The injury turned out to be pretty substantial. Here's the quick rundown of specifically what was wrong and the surgical fix:
- external oblique aponeurosis tear, about 2 inches long, was sutured back together.
- internal oblique underneath that spot was damaged and about to tear, thicker portions of the muscle were sutured together across the compromised area. It had also separated from the conjoint tendon, and needed to be sutured back to that.
- 2 branches off the iloinguinal nerve were frayed; these were cut off.
- adductor longus was partially torn off the pubic bone and was attached to the adductor brevis in order to relieve some pressure from the pubic bone.

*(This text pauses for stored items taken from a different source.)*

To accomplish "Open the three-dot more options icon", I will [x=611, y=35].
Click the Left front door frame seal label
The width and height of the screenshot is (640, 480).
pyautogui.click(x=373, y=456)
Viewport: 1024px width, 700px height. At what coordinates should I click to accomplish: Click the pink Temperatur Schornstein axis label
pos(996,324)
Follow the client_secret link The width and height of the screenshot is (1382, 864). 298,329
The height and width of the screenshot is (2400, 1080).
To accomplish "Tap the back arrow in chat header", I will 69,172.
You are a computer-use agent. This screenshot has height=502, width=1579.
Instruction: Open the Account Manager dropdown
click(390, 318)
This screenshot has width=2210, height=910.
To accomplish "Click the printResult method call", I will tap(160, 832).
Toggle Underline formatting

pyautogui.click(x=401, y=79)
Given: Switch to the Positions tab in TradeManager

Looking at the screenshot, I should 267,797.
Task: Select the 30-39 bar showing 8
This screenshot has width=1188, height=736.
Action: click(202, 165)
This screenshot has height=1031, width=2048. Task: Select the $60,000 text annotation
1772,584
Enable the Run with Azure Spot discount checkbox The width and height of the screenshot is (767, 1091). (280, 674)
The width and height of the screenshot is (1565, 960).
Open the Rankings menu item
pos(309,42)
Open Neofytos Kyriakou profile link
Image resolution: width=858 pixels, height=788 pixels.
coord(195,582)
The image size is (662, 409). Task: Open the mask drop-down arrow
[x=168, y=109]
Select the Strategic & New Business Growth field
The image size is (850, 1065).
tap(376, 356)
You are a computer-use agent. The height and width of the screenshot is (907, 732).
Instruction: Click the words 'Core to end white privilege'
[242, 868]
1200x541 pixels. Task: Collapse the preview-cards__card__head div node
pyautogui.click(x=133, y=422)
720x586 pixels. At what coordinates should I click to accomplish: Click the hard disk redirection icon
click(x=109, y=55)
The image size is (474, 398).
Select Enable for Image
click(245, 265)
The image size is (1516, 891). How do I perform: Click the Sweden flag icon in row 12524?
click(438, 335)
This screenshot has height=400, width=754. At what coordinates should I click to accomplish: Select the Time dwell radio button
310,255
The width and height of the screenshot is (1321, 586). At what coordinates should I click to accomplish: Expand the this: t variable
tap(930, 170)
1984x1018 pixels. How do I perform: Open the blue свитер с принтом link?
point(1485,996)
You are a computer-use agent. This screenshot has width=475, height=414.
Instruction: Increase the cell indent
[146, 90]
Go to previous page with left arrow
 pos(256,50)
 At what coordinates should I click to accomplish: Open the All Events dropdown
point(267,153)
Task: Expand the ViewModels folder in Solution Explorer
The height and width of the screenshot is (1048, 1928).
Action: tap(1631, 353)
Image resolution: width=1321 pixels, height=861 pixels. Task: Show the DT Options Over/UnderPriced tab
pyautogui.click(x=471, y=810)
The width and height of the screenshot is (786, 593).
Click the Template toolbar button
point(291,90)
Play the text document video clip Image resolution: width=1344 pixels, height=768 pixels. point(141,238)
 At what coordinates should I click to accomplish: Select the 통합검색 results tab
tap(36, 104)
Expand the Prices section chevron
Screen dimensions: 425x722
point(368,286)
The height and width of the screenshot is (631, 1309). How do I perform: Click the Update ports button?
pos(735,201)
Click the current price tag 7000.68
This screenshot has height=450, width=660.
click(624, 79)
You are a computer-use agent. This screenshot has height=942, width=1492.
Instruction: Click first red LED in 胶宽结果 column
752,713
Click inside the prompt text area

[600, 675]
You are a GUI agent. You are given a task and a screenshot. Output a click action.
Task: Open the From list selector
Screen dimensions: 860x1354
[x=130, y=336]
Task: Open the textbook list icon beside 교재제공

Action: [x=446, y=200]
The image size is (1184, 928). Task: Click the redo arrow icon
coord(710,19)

He said it was the worst injury of this type he has ever seen in a female. He said something along the lines of "I dont know what in the world you did to cause this!"
In one of her posts, Andrea explains a little more about this injury and process of diagnosis:
The injury I had is what is considered a "sports hernia" although it really isn't a "hernia" at all (somehow it got that name a name a long time ago because it occurs in roughly the same area as a regular hernia and happens to athletes). A better term to describe it is Athletic Pubalgia. Diagnosis is very difficult, because it basically occurs through process of elimination of all other groin/hip injuries. It is also rare (very rare in females), and a lot of doctors don't even know about it (for example, I had one surgeon in Utah tell me such an injury didn't even exist!). Matt Poulsen actually suggested this could be the problem all the way back in September, but he also knew it would take some trial and error to accurately reach this conclusion. He was right all along. Typically, people with this injury are encouraged to try several courses of physical therapy (along with ruling out FAI, labral tears, etc). I did all of those things and as you will see by the size of the tear, there was no way this was ever going to heal with PT or conservative treatment alone. The amount of surgeons who work with higher-level athletes and repair this injury can be counted on one hand. Dr. Brown was the closest to SLC and had excellent reviews; I'm very glad I chose him as my surgeon.We have been very impressed with Dr. Brown throughout this entire process. In the weeks leading up to her appointment, he talked to Andrea several times on the phones and answered all of her e-mails quickly. In the first 48 hours after we left the surgery center, he called at least 6 times to check in on her. His concern was real, and we would both highly recommend him in the unfortunate case you ever have to deal with an injury like this.
Andrea is almost a week out from surgery at this point. She will post more about the recovery process (not easy!) in another post.
Now, I'm going to post some images from the surgery. Don't keep reading if you are squeamish or don't like seeing this kind of stuff...
This is the location of the injury, for reference:
This first photo is of the primary tear of the external oblique aponeurosis. The tear is 2-3 inches long and separated by a full thumb's width. The arrows show where the tissue should be attached. That entire area between the arrows is torn...
The second photo is another layer down, now looking at the internal oblique. This area wasn't torn, but the area outlined by the yellow box was very thin and barely being held together. It was at risk of tearing at any point. The internal oblique was also torn from the conjoint tendon (but we don't have a photo of that)...
The third photo is showing how Dr. Brown is pulling thicker/stronger portions of the internal oblique together over the thin/compromised area.
The fourth photo is Dr. Brown pulling the external oblique together (essentially attaching the ends separated by the yellow arrows in photo #1 back together)...
We don't have good photos of the adductor repair or the damaged nerves. Maybe that is a good thing!